# Wo befindet sich ein Punkt?



## import java.dev.org (10. Nov 2018)

Servus, es geht zwar nicht um die Programmierung eines Spiels, aber um ein Thema, das besonders in diesem Bereich zu finden ist, daher schreib ich das mal hier rein, hoffe das passt 
Also, folgende Situation: Ich habe eine Kamera mit einer Position im 3-dimensionalen Raum, sowie einen Richtungsvector, der aufzeigt in welche Richtung die Kamera gerade schaut. Diese Kamera hat ein variables Sichtfeld, sagen wir mal 90° in die Breite, also in jede Richtung 45, und 60° in die Höhe. 
Dann hab ich noch einen Punkt mit eine Position, und jetzt will ich wissen wo auf dem Bildschirm sich dieser Punk befindet. Dafür habe ich jetzt 2 Winkel ausgerechnet, den zwischen dem Richtungsvektor der Kamera und dem Punkt mit der Kamera als Ursprung, auf der xy- Ebene um die x-Koordinate des Punktes auf dem Bildschirm zu bestimmen, und das gleiche auf der yz-Ebene um die y-Koordinate zu bestimmen. Das Verhältnis der Winkel zu den 45° bzw. 30° habe ich dann auf den Bildschirm übertragen. Ich hoffe bisher kann mir jeder folgen.

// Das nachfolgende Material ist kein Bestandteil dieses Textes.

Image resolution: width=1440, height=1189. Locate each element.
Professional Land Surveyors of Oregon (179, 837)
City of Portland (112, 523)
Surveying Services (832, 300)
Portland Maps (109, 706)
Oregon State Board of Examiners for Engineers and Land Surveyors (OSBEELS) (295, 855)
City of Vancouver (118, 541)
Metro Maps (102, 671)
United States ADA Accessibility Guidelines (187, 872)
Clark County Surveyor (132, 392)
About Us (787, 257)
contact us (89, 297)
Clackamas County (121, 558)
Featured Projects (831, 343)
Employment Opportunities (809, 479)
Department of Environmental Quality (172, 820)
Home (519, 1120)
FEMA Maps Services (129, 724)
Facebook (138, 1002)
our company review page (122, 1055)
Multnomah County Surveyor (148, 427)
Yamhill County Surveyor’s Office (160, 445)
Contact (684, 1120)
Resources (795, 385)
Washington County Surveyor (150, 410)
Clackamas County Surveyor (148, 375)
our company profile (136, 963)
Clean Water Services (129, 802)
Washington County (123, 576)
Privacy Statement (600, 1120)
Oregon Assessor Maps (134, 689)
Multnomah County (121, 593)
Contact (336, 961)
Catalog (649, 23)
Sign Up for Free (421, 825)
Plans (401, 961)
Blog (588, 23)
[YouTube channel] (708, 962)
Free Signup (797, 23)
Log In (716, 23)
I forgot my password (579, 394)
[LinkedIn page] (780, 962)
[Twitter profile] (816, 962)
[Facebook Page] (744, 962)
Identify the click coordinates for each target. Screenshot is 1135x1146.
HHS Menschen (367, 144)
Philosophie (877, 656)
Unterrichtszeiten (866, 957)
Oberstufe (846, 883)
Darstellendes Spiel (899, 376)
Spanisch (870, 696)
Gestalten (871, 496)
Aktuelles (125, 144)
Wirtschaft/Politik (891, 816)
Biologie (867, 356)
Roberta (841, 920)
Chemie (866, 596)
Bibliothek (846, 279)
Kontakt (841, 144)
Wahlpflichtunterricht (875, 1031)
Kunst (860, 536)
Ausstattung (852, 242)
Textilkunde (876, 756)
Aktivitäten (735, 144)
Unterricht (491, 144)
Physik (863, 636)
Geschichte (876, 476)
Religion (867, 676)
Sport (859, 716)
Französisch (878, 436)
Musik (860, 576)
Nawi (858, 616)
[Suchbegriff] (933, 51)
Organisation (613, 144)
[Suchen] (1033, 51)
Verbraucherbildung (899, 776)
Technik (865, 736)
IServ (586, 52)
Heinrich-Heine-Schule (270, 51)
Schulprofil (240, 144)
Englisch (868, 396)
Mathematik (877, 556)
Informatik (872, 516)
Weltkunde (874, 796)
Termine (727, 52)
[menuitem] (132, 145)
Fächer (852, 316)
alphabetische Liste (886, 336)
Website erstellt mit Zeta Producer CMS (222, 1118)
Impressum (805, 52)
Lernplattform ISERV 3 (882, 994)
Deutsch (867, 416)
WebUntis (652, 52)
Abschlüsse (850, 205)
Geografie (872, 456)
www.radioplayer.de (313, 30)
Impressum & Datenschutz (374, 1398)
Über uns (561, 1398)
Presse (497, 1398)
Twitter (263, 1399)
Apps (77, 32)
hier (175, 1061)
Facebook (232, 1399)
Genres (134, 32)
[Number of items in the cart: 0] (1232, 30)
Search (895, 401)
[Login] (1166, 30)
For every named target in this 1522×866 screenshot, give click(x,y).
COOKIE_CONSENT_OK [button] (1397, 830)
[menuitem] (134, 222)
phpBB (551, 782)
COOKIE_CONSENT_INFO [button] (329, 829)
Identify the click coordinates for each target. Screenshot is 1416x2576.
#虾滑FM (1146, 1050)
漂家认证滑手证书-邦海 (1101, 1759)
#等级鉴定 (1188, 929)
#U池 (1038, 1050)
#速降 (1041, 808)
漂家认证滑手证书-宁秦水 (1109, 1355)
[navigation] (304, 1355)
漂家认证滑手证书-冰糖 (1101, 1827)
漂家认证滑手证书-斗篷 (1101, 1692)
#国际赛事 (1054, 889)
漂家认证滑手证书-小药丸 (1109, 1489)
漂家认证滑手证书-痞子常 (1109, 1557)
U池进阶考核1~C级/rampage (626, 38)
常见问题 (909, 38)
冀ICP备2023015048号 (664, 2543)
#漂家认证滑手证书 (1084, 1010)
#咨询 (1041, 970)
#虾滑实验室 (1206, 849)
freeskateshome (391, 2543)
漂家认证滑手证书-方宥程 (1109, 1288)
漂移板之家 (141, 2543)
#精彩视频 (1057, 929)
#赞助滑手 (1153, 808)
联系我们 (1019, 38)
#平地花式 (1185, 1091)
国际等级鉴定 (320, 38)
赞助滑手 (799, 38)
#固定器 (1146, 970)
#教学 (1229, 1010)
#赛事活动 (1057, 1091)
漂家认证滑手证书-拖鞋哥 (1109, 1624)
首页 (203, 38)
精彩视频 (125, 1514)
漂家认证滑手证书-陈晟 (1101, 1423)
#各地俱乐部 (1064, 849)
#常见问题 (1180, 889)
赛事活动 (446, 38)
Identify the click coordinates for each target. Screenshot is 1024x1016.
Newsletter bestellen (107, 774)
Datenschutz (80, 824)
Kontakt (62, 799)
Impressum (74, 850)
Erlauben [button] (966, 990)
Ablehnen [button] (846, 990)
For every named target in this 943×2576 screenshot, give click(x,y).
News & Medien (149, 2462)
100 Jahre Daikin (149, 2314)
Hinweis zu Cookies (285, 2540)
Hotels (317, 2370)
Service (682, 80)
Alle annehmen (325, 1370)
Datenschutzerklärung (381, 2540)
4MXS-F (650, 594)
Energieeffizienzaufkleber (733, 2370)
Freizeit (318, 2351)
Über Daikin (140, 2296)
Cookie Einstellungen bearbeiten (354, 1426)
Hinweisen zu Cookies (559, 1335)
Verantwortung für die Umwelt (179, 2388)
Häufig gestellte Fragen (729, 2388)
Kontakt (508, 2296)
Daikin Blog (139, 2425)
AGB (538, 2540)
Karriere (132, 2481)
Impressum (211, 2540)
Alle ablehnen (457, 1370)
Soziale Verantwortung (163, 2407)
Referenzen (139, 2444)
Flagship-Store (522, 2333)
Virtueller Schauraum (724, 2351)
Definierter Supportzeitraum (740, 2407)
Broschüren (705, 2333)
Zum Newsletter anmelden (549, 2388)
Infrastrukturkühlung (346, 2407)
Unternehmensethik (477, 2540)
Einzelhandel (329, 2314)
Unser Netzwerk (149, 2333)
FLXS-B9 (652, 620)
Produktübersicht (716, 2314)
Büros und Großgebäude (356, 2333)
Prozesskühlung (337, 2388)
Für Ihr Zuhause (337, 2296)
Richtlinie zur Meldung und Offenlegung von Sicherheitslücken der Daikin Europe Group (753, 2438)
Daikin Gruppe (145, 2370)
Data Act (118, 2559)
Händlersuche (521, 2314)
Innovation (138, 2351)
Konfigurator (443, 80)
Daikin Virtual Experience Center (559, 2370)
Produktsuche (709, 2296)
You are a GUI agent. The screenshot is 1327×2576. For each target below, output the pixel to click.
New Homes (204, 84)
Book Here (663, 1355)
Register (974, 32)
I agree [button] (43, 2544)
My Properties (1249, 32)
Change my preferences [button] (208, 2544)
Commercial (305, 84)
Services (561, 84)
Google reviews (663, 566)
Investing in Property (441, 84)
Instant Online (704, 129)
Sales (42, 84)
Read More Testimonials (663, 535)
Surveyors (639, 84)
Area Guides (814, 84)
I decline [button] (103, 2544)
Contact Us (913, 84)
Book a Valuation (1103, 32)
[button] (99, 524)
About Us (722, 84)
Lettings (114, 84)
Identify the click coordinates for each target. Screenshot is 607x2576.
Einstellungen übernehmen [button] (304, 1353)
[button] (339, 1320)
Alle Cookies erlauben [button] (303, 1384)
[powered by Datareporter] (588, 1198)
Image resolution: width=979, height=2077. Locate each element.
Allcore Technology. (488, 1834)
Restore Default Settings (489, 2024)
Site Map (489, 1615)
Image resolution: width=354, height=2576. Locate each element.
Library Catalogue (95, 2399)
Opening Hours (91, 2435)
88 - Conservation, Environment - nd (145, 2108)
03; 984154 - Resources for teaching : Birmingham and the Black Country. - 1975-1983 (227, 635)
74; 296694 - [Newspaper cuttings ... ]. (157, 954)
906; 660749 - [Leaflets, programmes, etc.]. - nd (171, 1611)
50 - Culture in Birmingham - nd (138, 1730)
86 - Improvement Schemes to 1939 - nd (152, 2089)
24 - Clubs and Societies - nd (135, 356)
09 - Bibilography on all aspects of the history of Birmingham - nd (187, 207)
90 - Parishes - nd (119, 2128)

Das funktioniert jetzt allerdings nur sehr bedingt, denn nur mit den Winkeln kann der Punkt ja sowohl links, als auch rechts, bzw. ober- und unterhalb der Richtungsvektors der Kamera liegen. Wie kann ich jetzt möglichst ressourcensparend festlegen wo *genau* der Punkt jetzt am Bildschirm hin muss? 
Meine Idee war es einen weiteren Vektor festzulegen, der die obere, linke Ecke des Sichtfeldes der Kamera beschreibt und dann, je nachdem ob der Winkel des Punktes zu diesem Vektor größer oder kleiner als zum Richtungsvektor der Kamera ist, kann man erkennen in welches "Quartal" des Bildschirms der Punkt gehört. Allerdings klingt das nicht sehr effektiv und mir fehlen leider die entsprechenden Formeln um diesen zweiten Vektor zu bestimmen 

Also gibt es hier eine bessere Lösung? Oder kennt jemand sogar allgemein für die Ganze Geschichte einen schöneren Weg?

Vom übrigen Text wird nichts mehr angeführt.